# NLP - Session 5 - SpaCy Introduction for NLP | REGEX Based Text Extraction and Matching

#### Text Extraction and Matching
`SpaCy` is a free, open-source library for advanced Natural Language Processing (NLP) in Python.

If you’re working with a lot of text, you’ll eventually want to know more about it. For example, what’s it about? What do the words mean in context? Who is doing what to whom? What companies and products are mentioned? Which texts are similar to each other?

spaCy is designed specifically for production use and helps you build applications that process and “understand” large volumes of text. It can be used to build information extraction or natural language understanding systems, or to pre-process text for deep learning.

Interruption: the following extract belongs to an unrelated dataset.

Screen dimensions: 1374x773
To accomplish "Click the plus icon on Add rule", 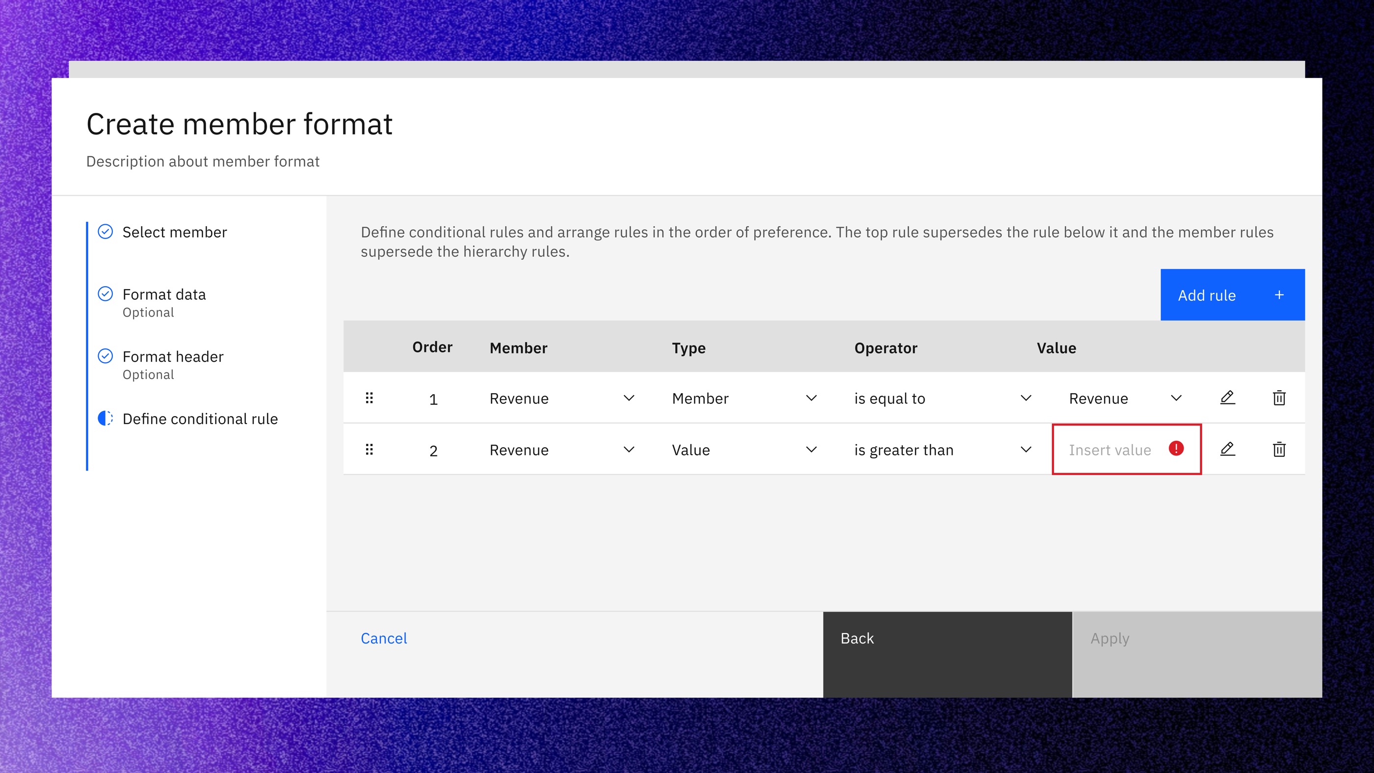I will 1279,295.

Below are some of spaCy’s features and capabilities. Some of them refer to linguistic concepts, while others are related to more general machine learning functionality.

![image.png](attachment:image.png)

#### SpaCy installation
You can run the following commands:-

`!pip install -U spacy`

`!pip install -U spacy-lookups-data`

`!python -m spacy download en_core_web_sm`

#### SpaCy Pipelining
When you call nlp on a text, spaCy first tokenizes the text to produce a Doc object. The Doc is then processed in several different steps – this is also referred to as the processing pipeline. The pipeline used by the default models consists of a tagger, a parser and an entity recognizer. Each pipeline component returns the processed Doc, which is then passed on to the next component.

![image-2.png](attachment:image-2.png)

#### Rule-based matching
Compared to using regular expressions on raw text, spaCy’s rule-based matcher engines and components not only let you find you the words and phrases you’re looking for – they also give you access to the tokens within the document and their relationships.

This means you can easily access and analyze the surrounding tokens, merge spans into single tokens or add entries to the named entities in doc.ents.

#### Token-based matching
SpaCy features a rule-matching engine, the Matcher, that operates over tokens, similar to regular expressions.

The rules can refer to token annotations (e.g. the token text or tag_, and flags (e.g. IS_PUNCT).

The rule matcher also lets you pass in a custom callback to act on matches – for example, to merge entities and apply custom labels.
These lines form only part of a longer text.